The AKEL mayor of Limassol Andreas Christou, who had served as interior minister when the consultants Enviroplan were hired in 2003 to prepare the specifications for the tenders procedure (specs that blatantly favoured Helector, the company which was awarded the contract), claimed this week that he was not aware of what had happened. Under the Tassos Papadopoulos presidency, ministers did not deal with the issue of tenders, said Christou on Tuesday, thus washing his hands of the whole matter. So ministers, according to Christou, were not expected to show an interest in tenders for state contracts, relating to their ministry’s policies and worth many millions of pounds.

The current interior minister Socratis Hasikos, who had ordered an investigation into the Koshi landfill contract in September 2013, a few months after he was appointed, on his own initiative, took a different line, claiming that political responsibility for such matters belonged to ministers and presidents.
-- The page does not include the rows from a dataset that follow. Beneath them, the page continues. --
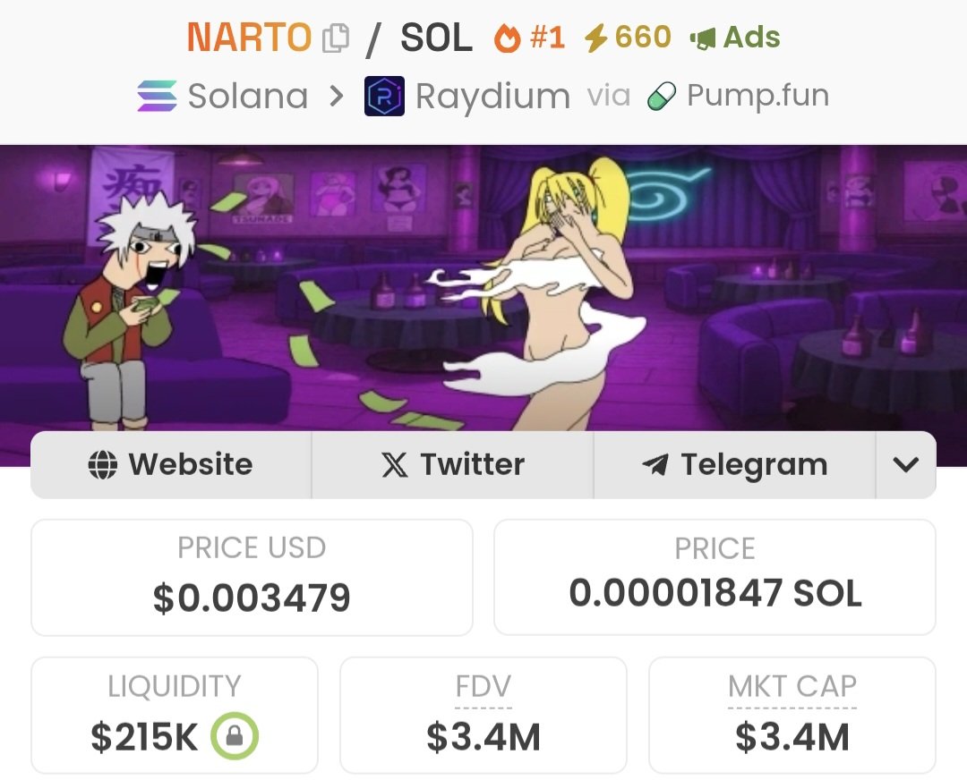Click the Pump.fun pill icon

click(662, 97)
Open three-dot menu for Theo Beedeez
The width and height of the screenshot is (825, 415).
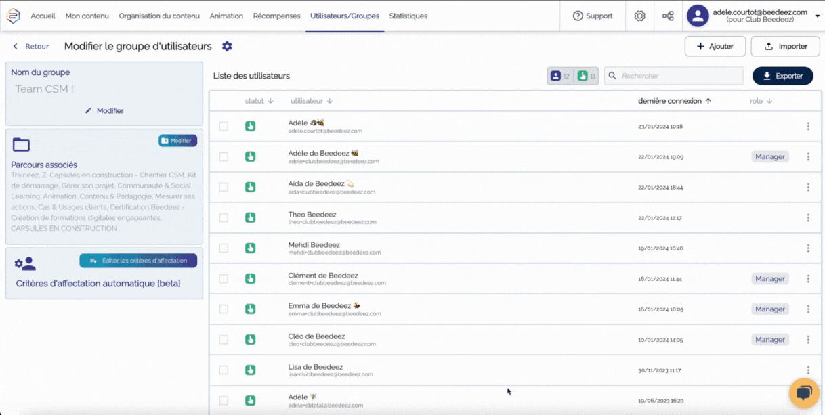(808, 218)
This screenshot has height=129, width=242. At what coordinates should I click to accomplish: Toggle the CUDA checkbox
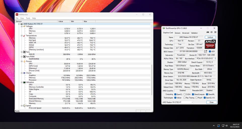click(x=184, y=94)
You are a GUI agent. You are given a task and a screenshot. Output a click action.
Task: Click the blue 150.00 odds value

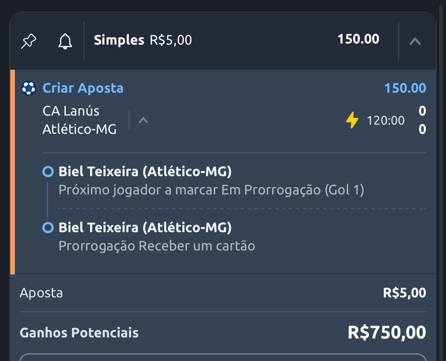(405, 88)
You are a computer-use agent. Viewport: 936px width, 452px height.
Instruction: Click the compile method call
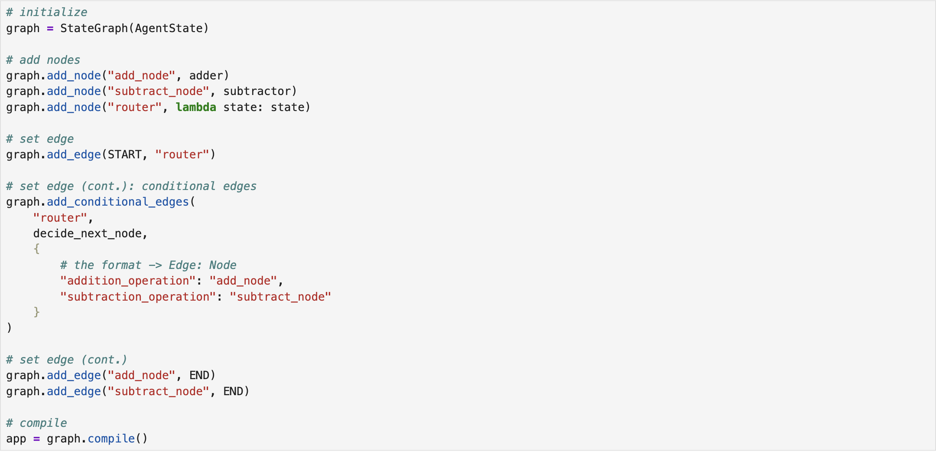(x=111, y=439)
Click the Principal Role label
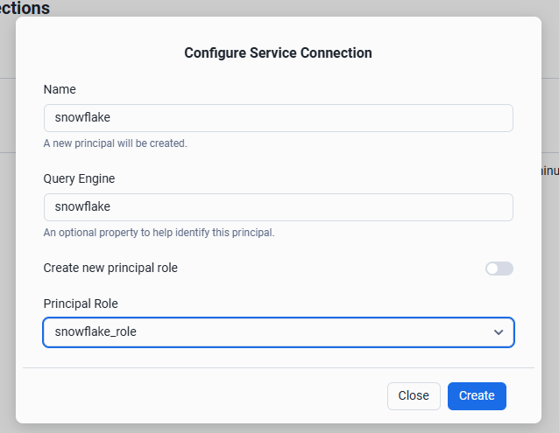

The findings of the investigations were forwarded to the attorney-general’s office which found the evidence was insufficient for a criminal case. It is only recently that people involved have started to talk that such a case is possible.

Hasikos, to his credit, tried to do something so it was a bit rich of AKEL MEP, Neoclis Sylikiotis, who had served as interior minister under Papadopoulos and Christofias and did nothing, to criticise him for negotiating an extension of the contract at a lower price. At least Hasikos tried to ease the burden on the taxpayer, which was much more than Sylikiotis had ever done. The attitude of the AKEL ministers is perfectly in keeping with the party’s philosophy, highlighted during the Christofias presidency, of power without responsibility.

In the case of the Koshi contract, then president, Papadopoulos also had a big share of the responsibility, because despite being alerted to the one-sidedness of the contract and the suspect procedures followed, he agreed to its signing. For this, he deserves censure and his son is unjustified claiming that Tassos had no responsibility and was being unfairly attacked. President Anastasiades, who sanctioned the extension of the contract, at a lower cost last year (Hasikos could not have taken the decision on his own), is also culpable.

It is very easy to blame crooked civil servants for the Koshi scandal, but ultimately, the responsibility belongs to their political superiors who did nothing to stop the theft of the taxpayer’s money.